Tracing the origin of Ole Miss' Landshark defense
Saturday Night Live ran a bit in the 1970s where a “land shark” politely talked its way into a home before devouring its victim.
The modern-day version of the land shark — the one reanimated in the form of the Ole Miss defense — doesn’t ask permission to enter. It simply kicks down the door and comes after you.
In either scenario, by the time you see the fin it’s too late.
The Landshark tradition at Ole Miss dates all the way back to aught eight. That’s 2008, to be exact, and since then the “Fins Up” battle cry and accompanying dorsal fin hand gesture have become an institution at Oxford, Mississippi’s finest institution.
The Landshark can trace its origin to Houston Nutt’s first year coaching Ole Miss. The Rebels were coming off a stretch of futility that saw them go 14-32 and bowl-less during a four-year stint under Ed Orgeron and the final season under David Cutcliffe.
Things turned around under Nutt. Led by standouts Peria Jerry, Greg Hardy and Jerrell Powe, the Rebels defense ascended to No. 4 in the nation. Ole Miss capped its 9-4 season with a 47-34 victory over Texas Tech in the 2009 Cotton Bowl.
At the heart of the defense was senior linebacker Tony Fein. In two seasons in Oxford, Fein wrapped up 136 tackles, including eight of them for a loss. He finished third on the team in tackles that season, but his true worth to the Ole Miss defense was measured in his heart, work ethic and a quirky celebration that became all the rage.
Fein served a one-year tour in Iraq as a member of the U.S. Army before embarking on a college football career. In 2008, the Military Order of the Purple Heart awarded Fein — a two-year letterman at Scottsdale Community College prior to Ole Miss — its Pat Tillman Award.

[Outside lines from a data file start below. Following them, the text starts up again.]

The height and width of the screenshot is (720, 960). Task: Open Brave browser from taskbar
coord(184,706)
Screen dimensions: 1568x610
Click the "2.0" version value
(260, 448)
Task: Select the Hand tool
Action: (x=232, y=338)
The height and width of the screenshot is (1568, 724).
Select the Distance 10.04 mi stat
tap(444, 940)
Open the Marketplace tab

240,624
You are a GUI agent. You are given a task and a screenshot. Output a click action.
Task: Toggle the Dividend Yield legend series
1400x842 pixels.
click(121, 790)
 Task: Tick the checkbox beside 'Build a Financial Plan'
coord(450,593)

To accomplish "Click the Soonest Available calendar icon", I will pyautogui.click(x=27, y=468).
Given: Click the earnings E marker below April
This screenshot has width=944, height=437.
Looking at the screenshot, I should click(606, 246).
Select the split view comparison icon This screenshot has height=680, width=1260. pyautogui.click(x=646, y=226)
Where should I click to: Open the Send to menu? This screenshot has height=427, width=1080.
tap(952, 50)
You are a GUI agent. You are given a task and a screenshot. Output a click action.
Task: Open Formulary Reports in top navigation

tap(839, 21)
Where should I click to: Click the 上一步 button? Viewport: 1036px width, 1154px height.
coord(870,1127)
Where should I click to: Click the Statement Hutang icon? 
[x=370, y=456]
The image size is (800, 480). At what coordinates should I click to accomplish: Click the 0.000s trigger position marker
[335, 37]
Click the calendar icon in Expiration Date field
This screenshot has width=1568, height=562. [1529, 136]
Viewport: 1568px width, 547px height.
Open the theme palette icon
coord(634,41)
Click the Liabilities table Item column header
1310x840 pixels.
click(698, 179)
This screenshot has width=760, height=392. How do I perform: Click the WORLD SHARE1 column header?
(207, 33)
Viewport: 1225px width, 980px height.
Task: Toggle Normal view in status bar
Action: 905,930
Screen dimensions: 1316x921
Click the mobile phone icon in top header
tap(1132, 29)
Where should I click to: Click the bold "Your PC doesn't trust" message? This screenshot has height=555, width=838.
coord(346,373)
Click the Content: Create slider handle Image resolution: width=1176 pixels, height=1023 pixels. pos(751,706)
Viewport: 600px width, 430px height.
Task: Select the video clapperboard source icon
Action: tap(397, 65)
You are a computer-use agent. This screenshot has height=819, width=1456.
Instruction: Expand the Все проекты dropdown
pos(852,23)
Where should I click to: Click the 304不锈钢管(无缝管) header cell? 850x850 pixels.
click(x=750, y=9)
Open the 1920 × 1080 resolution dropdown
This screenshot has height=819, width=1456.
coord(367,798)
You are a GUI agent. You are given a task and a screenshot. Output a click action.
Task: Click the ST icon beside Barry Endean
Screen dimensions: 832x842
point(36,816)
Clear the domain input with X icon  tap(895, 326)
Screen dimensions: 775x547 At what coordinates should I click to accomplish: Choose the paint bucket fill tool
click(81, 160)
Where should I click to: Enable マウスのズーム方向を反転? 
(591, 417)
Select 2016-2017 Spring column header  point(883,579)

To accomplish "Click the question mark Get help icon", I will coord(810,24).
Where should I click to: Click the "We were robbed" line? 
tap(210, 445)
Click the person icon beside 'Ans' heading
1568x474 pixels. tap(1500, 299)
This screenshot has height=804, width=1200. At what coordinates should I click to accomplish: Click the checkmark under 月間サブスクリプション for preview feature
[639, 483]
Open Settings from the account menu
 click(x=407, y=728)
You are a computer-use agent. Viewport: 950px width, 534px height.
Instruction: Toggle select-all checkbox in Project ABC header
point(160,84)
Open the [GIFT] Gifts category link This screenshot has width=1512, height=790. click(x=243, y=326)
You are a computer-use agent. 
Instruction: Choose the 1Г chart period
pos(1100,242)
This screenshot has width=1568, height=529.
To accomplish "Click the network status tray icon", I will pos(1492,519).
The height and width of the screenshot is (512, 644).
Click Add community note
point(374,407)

After each big play, Fein would fashion his hand into a shark fin on his forehead. The “Fins Up” mantra followed shortly and Rebel Nation had, not only a revitalized football program, but a brand new fledgling tradition, as well.
Tragedy struck a year later, however, when the 27-year-old Fein collapsed near his Port Orchard, Wash., hometown and passed away from an accidental Alprazolam overdose.
After Fein’s passing, the Landshark became a rally symbol, a way to honor Fein, and a physical embodiment of the team’s resolve.
The craze swept campus and spilled onto the streets of Oxford. All Rebels varsity squads eventually adopted the Landshark as their own.
Hugh Freeze replaced Nutt in 2012 and the Rebels defense only grew stronger. With every sack, interception or pick-six, so, too, did the Landshark. Three years into Freeze’s tenure and Ole Miss had the No. 1 scoring defense in the nation yielding 16.0 points per game.
Safe to say, the Landshark was here to stay. So much so, that in October 2014, SEC officials asked Ole Miss to cease performing the gesture on the field. The school fought the ruling and won.
Social media has only fueled the craze.
The Landshark tradition has a life of its own on Twitter alone, where it shares a #Landshark hashtag with Jimmy Buffett’s … let’s call it beer.
You’ll find #Landshark affixed to official Rebels Football tweets. It’s attached to photos of families and babies in Ole Miss pajamas. Mothers tweet out #Landshark after their sons display the gesture upon scoring a goal in youth soccer.
You’ll even find creative tweeters awkwardly wedding the #Landshark hashtag with the likes of Discovery Channel’s Shark Week and Katy Perry’s Left Shark.
— Rebel nation (@Olemissnation) January 30, 2015
Plus, it is Twitter, so naturally, #Landshark has its fair share of detractors and smack-talkers.
The Landshark has arrived. We’re witnessing the birth of a new tradition. One that appears ready to rank up there among such cherished Ole Miss rituals as tailgating on The Grove, The Walk of Champions, and Hotty Toddy.